[Saved data entries]
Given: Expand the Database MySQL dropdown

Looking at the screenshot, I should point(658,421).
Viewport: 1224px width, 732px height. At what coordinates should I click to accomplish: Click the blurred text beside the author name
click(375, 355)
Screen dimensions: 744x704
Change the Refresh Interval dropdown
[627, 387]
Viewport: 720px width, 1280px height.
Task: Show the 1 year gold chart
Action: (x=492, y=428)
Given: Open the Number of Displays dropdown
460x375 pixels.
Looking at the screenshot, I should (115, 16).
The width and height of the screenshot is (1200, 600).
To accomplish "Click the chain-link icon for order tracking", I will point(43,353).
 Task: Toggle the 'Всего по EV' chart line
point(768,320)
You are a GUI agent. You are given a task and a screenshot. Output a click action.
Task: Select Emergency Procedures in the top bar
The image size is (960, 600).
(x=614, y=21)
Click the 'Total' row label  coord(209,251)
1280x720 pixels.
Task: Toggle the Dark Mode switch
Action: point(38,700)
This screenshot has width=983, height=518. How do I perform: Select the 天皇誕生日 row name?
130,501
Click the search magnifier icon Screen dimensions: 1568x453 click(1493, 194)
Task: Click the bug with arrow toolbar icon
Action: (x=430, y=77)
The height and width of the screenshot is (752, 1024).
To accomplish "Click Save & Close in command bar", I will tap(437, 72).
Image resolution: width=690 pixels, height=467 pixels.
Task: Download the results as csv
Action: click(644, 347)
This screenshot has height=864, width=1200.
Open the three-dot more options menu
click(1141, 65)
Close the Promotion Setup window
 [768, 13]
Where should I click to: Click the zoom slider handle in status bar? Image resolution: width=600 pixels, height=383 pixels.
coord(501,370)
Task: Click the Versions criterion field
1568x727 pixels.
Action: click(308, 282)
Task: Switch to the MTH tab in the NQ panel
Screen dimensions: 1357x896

### Prompt
The lines above from the one containing "Where should I" through the one containing "Task: Switch to the MTH tab in the NQ panel" are to be set down exactly, and no others.

### Response to the task
Where should I click to: Click the zoom slider handle in status bar? Image resolution: width=600 pixels, height=383 pixels.
coord(501,370)
Task: Click the Versions criterion field
1568x727 pixels.
Action: click(308, 282)
Task: Switch to the MTH tab in the NQ panel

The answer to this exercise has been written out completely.